#### [JOB]
Rename "Delete button" to "Remove button" in the material, starting at the line containing "The width and" and ending at the line containing "What do you see at coordinates (1313, 413)", and return only those lines with nothing else changed.

#### [AVAILABLE RECORDS]
--- --- ---
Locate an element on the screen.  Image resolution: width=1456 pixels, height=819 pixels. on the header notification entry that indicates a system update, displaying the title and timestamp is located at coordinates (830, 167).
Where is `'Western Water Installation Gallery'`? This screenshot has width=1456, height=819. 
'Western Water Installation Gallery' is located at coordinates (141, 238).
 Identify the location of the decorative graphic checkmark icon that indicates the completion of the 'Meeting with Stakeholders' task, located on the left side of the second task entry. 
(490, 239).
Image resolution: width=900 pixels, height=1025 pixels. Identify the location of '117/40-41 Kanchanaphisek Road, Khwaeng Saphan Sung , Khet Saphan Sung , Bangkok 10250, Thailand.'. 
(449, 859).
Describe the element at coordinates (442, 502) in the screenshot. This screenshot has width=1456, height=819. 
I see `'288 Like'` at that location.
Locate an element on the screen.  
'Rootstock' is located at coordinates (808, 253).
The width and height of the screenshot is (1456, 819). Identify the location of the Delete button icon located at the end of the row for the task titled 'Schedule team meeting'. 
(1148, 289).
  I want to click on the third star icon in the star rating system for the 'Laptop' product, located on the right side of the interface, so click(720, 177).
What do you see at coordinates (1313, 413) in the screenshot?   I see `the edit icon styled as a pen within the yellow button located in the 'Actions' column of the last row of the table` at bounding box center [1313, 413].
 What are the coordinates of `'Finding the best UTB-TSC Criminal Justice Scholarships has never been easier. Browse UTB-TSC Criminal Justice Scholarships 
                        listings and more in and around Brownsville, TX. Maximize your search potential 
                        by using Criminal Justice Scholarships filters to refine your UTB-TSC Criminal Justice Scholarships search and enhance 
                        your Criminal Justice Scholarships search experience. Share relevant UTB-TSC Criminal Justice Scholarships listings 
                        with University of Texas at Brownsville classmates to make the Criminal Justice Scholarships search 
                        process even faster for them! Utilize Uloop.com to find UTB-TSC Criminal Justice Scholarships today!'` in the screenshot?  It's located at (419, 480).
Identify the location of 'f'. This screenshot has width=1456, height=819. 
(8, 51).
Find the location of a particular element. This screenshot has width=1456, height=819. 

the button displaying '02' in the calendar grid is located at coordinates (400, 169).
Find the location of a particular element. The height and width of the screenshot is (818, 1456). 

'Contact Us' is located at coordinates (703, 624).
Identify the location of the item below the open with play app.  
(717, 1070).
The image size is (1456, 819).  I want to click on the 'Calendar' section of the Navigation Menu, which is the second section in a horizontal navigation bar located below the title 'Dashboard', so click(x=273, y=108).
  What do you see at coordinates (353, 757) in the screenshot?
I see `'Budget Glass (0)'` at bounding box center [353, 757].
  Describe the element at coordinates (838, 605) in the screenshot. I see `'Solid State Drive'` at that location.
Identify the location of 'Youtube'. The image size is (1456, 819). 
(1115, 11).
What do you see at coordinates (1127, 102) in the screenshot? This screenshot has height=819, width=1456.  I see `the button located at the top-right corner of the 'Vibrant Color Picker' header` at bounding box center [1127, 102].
--- --- ---
#### [TASK OUTPUT]
The width and height of the screenshot is (1456, 819). Identify the location of the Remove button icon located at the end of the row for the task titled 'Schedule team meeting'. 
(1148, 289).
  I want to click on the third star icon in the star rating system for the 'Laptop' product, located on the right side of the interface, so click(720, 177).
What do you see at coordinates (1313, 413) in the screenshot?   I see `the edit icon styled as a pen within the yellow button located in the 'Actions' column of the last row of the table` at bounding box center [1313, 413].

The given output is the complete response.